Your objective:
Reproduce word for word the stretch of the electronic device description below that begins with the words containing "The processing component 802 generally" and ends with "processing component 802.".

Excerpt provided:
⟨

With reference to FIG. 11, the electronic device 800 may include one or more of the following components: a processing component 802, a memory 804, a power component 806, a multimedia component 808, an audio component 810, an Input/Output (I/O) interface 812, a sensor component 814, and a communication component 816.
The processing component 802 generally controls overall operation of the electronic device 800, such as operations associated with display, phone calls, data communications, camera operations, and recording operations. The processing component 802 may include one or more processors 820 to execute instructions to implement all or some of the steps of the methods above. In addition, the processing component 802 may include one or more modules to facilitate interaction between the processing component 802 and other components. For example, the processing component 802 may include a multimedia module to facilitate interaction between the multimedia component 808 and the processing component 802.
The memory 804 is configured to store various types of data to support operations on the electronic device 800. Examples of the data include instructions for any application or method operated on the electronic device 800, contact data, contact list data, messages, pictures, videos, etc. The memory 804 may be implemented by any type of volatile or non-volatile storage device, or a combination thereof, such as a Static Random-Access Memory (SRAM), an Electrically Erasable Programmable Read-Only Memory (EEPROM), an Erasable Programmable Read-Only Memory (EPROM), a Programmable Read-Only Memory (PROM), a Read-Only Memory (ROM), a magnetic memory, a flash memory, a disk or an optical disk.
The power component 806 provides power for various components of the electronic device 800. The power component 806 may include a power management system, one or more power supplies, and other components associated with power generation, management, and distribution for the electronic device 800.
The multimedia component 808 includes a screen between the electronic device 800 and a user that provides an output interface. In some embodiments, the screen may include a Liquid Crystal Display (LCD) and a Touch Panel (TP). If the screen includes a TP, the screen may be implemented as a touch screen to receive input signals from the user. The TP includes one or more touch sensors for sensing touches, swipes, and gestures on the TP. The touch sensor may not only sense the boundary of a touch or swipe action, but also detect the duration and pressure related to the touch or swipe operation. In some embodiments, the multimedia component 808 includes a front-facing camera and/or a rear-facing camera. When the electronic device 800 is in an operation mode, for example, a photography mode or a video mode, the front-facing camera and/or the rear-facing camera may receive external multimedia data. Each of the front-facing camera and the rear-facing camera may be a fixed optical lens system, or have focal length and optical zoom capabilities.
The audio component 810 is configured to output and/or input an audio signal. For example, the audio component 810 includes a microphone (MIC), and the microphone is configured to receive an external audio signal when the electronic device 800 is in an operation mode, such as a calling mode, a recording mode, and a voice recognition mode. The received audio signal may be further stored in the memory 804 or transmitted by means of the communication component 816. In some embodiments, the audio component 810 further includes a speaker for outputting the audio signal.

⟩

Collected data:
⟨

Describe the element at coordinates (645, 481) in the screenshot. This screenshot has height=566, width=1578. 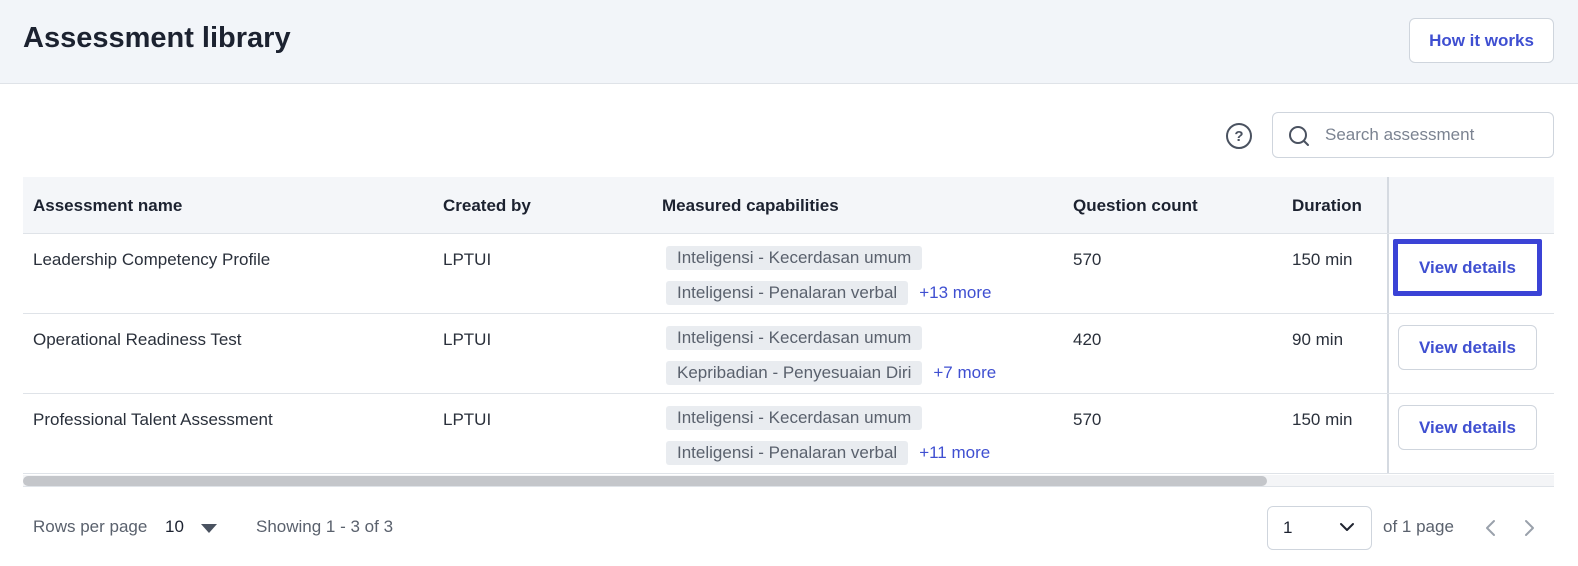
I see `scrollbar-thumb` at that location.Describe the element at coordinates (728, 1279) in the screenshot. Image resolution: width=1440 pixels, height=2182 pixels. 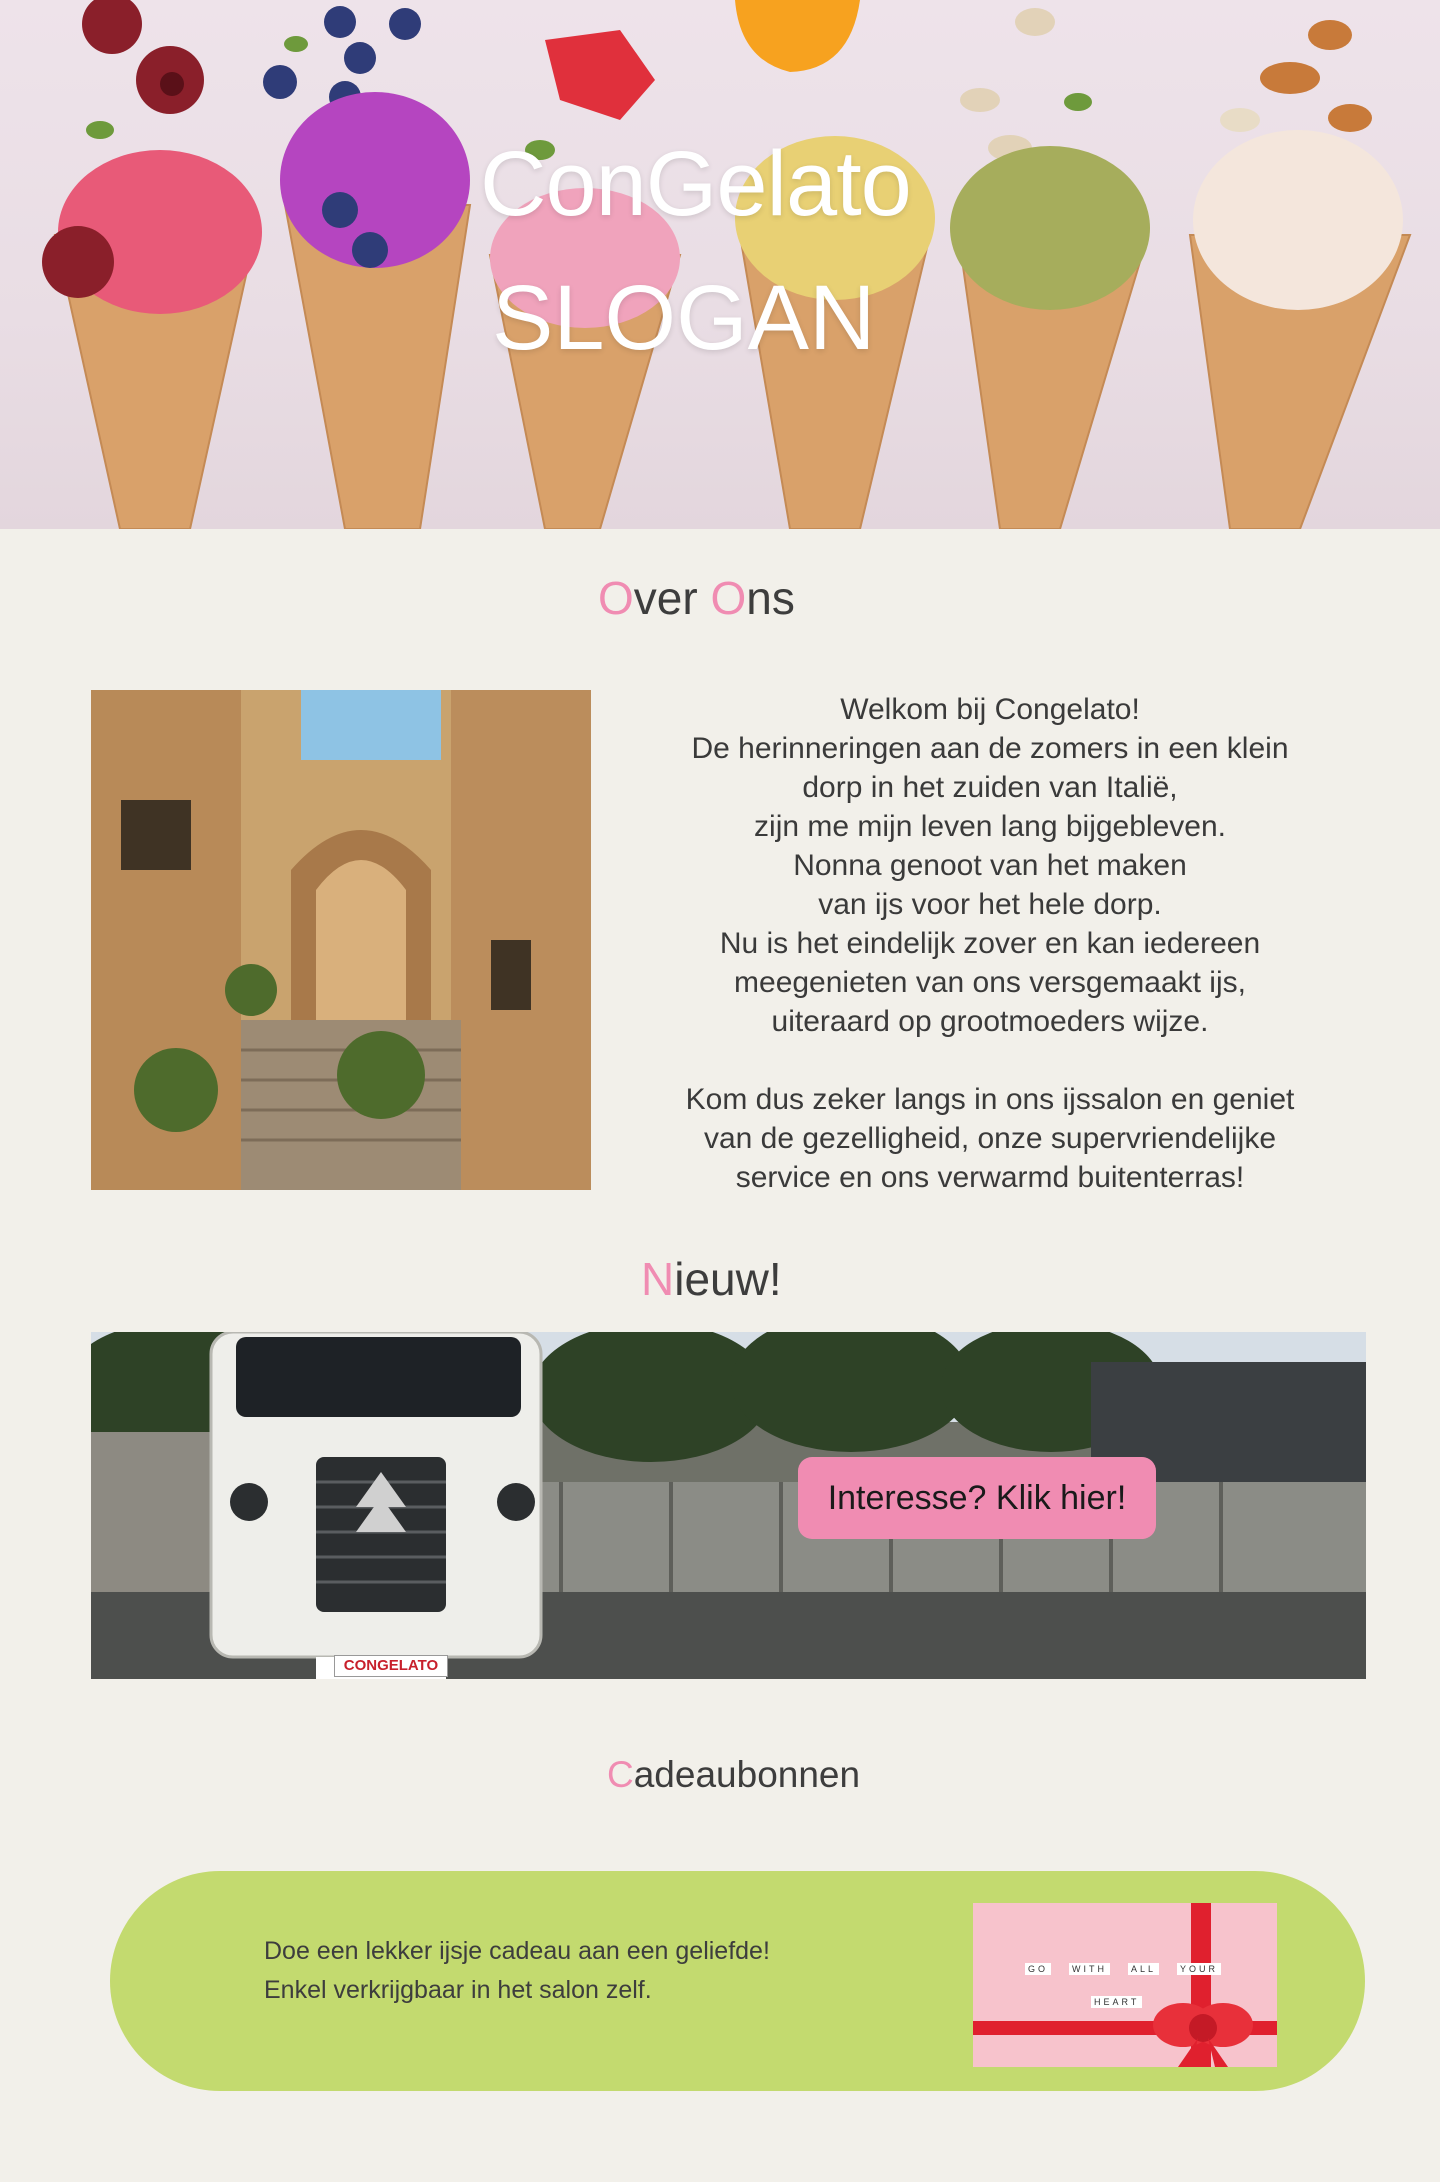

⟩

Exercise output:
The processing component 802 generally controls overall operation of the electronic device 800, such as operations associated with display, phone calls, data communications, camera operations, and recording operations. The processing component 802 may include one or more processors 820 to execute instructions to implement all or some of the steps of the methods above. In addition, the processing component 802 may include one or more modules to facilitate interaction between the processing component 802 and other components. For example, the processing component 802 may include a multimedia module to facilitate interaction between the multimedia component 808 and the processing component 802.